Following this validation step, the researchers then transplanted dNSCs intraspinally 7 days after clip-compression SCI and assessed spinal tissue 8 weeks later. Both dNSC types integrated into spinal tissue in similar cell number, graft length, and transplantation volume observed, with 80% of cells expressing a neuronal marker (OLIG2-, GFAP-, or NeuN-positive cells) and no sign of neoplastic growth. Assessment of functional recovery demonstrated significant improvement in locomotor function in the wt-iPS-dNSC recipients compared to the shi-iPS-dNSC and media control groups. Furthermore, wt-iPS-dNSC-grafted mice displayed improved action potential conduction in the injured spinal cord, and this was not associated with any worsening in neuropathic pain measures.

Histologically, spinal cords transplanted with the different dNSC types also displayed some obvious differences, with wt-iPS-dNSC treatment leading to a significantly greater amount of white matter (as measured by Luxol Fast Blue staining which identifies lipoprotein-rich myelin sheath) than treatment with shi-iPS-dNSCs. Further co-staining in wt-iPS-dNSC-implanted mice found that exogenous cells overlapped with MBP labelling, and electron microscopy found compacted multilayered myelin along with peroxidase deposition, indicating an exogenous origin. The adjoined figure shows GFP labelling of exogenous cells co-staining with MBP and NF200, providing support for axonal radial regrowth.

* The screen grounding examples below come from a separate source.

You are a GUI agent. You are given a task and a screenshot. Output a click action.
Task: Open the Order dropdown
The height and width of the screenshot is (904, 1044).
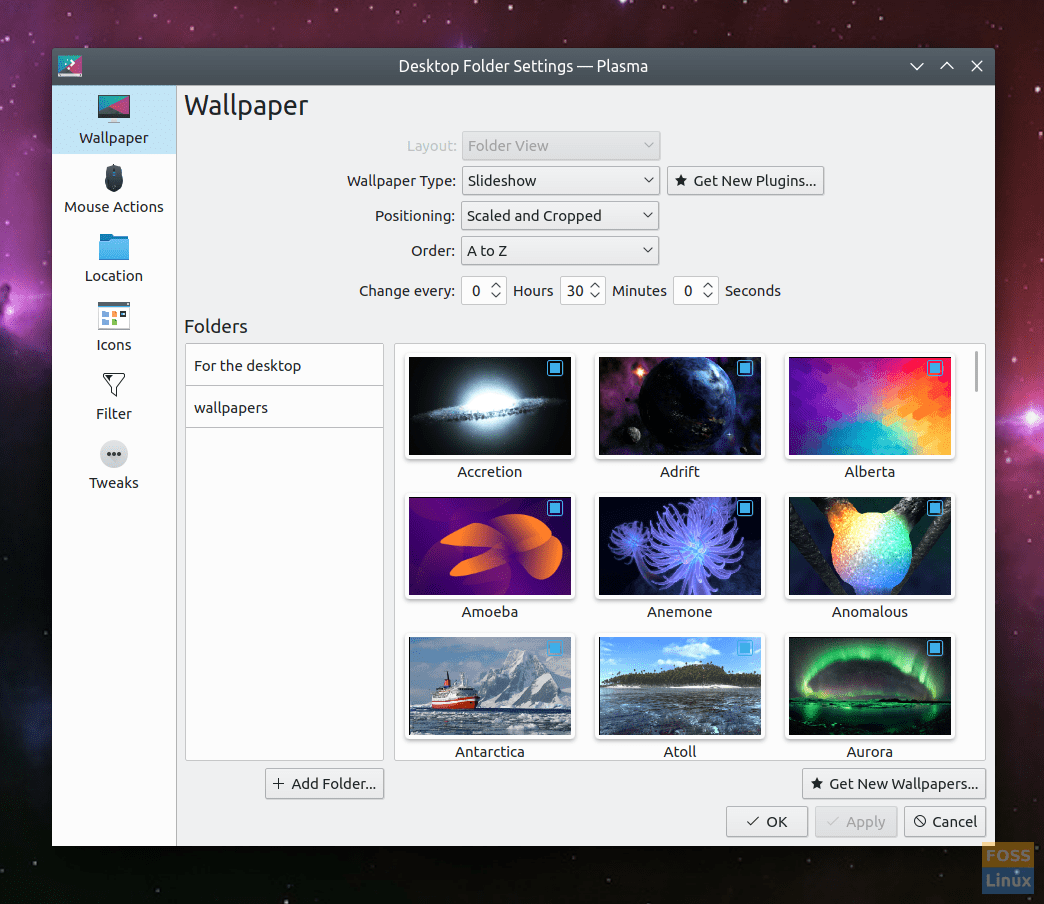click(560, 251)
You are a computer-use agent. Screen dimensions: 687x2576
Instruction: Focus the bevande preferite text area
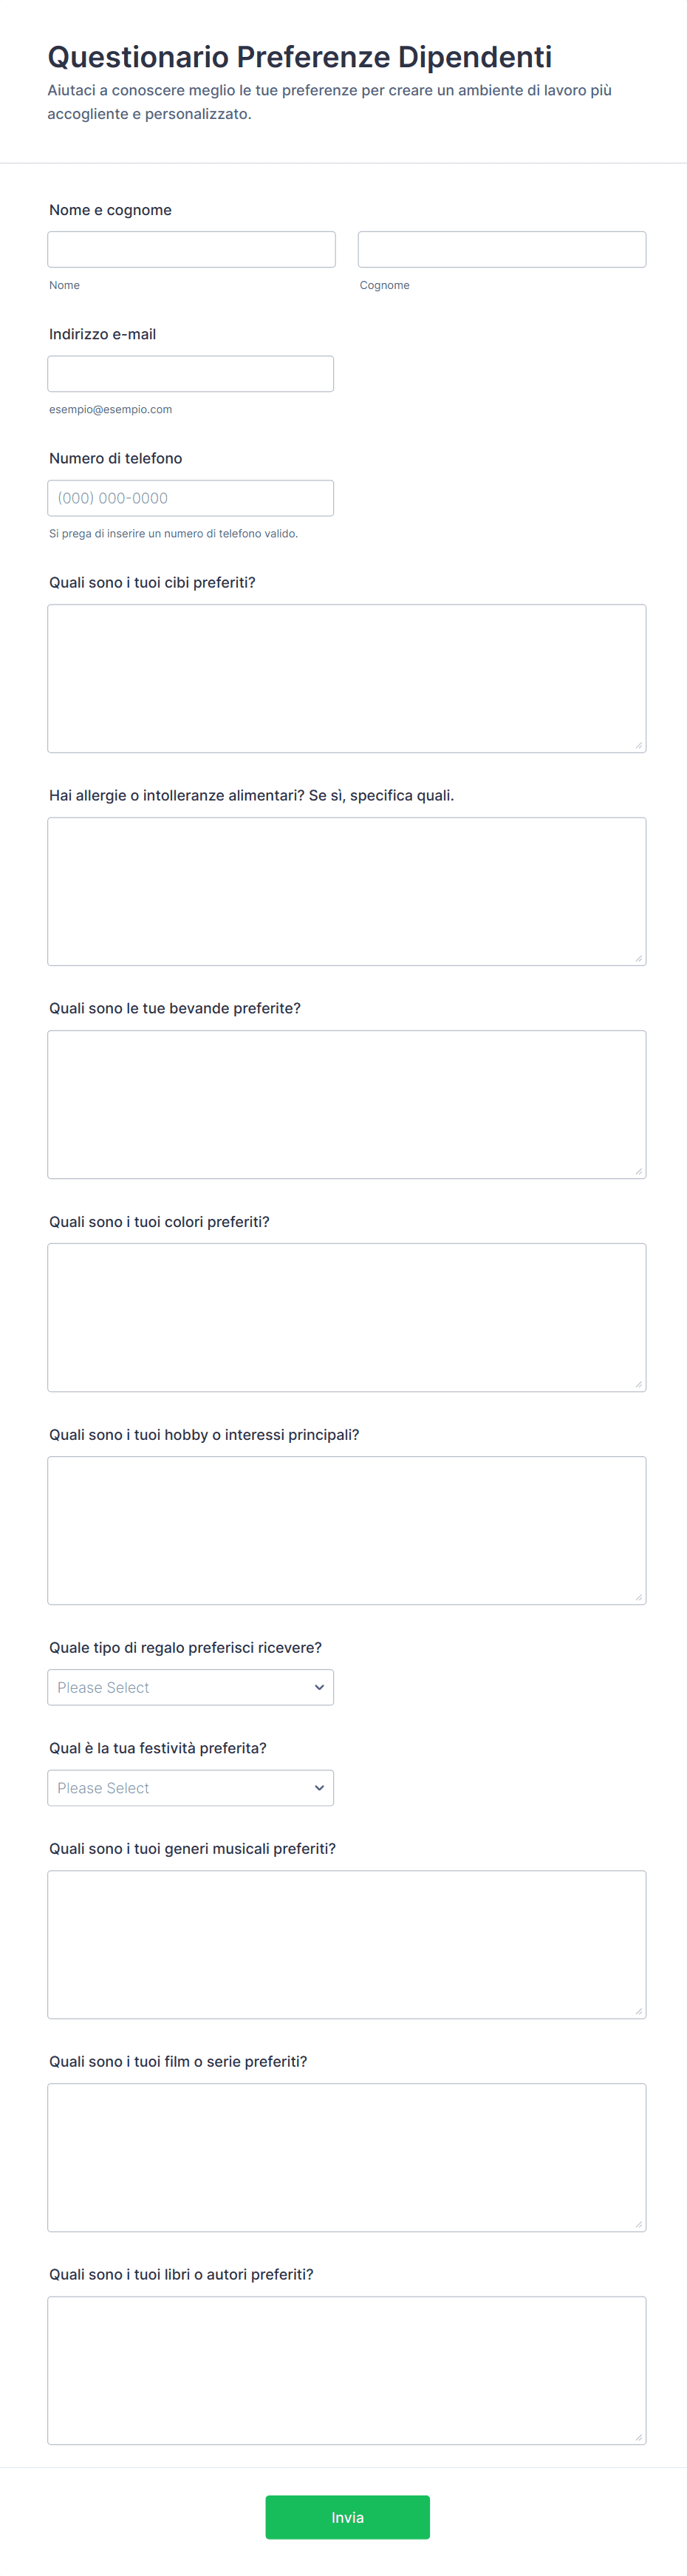(346, 1103)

This study strongly suggests that graft-derived axonal remyelination drives the functional recovery observed upon dNSC transplantation, and neuroprotection via the excretion of various neurotrophins is a secondary mechanism. Furthermore, this study also provides a rational for the safe use of iPSC-derived NSCs in various therapeutic avenues, as the researchers observed no problematic side-effects within the time limits of the current study, and the generation, characterization, and in vivo application of shiverer mouse iPSC lines for the first time may prove useful for many related studies.


  1. Yan J, Xu L, Welsh AM, et al. Extensive neuronal differentiation of human neural stem cell grafts in adult rat spinal cord. PLoS Med 2007;4:e39.
  2. Qiu J, Cai D, Dai H, et al. Spinal axon regeneration induced by elevation of cyclic AMP. Neuron 2002;34:895-903.
  3. Romero MI, Rangappa N, Garry MG, et al. Functional regeneration of chronically injured sensory afferents into adult spinal cord after neurotrophin gene therapy. The Journal of neuroscience : the official journal of the Society for Neuroscience 2001;21:8408-8416.
  4. Pluchino S, Zanotti L, Rossi B, et al. Neurosphere-derived multipotent precursors promote neuroprotection by an immunomodulatory mechanism. Nature 2005;436:266-271.
  5. Woltjen K, Michael IP, Mohseni P, et al. piggyBac transposition reprograms fibroblasts to induced pluripotent stem cells. Nature 2009;458:766-770.
  6. Salewski RP, Mitchell RA, Li L, et al. Transplantation of Induced Pluripotent Stem Cell-Derived Neural Stem Cells Mediate Functional Recovery Following Thoracic Spinal Cord Injury Through Remyelination of Axons. Stem Cells Transl Med 2015;4:743-754.
  7. Nave KA Neurological mouse mutants and the genes of myelin. Journal of neuroscience research 1994;38:607-612.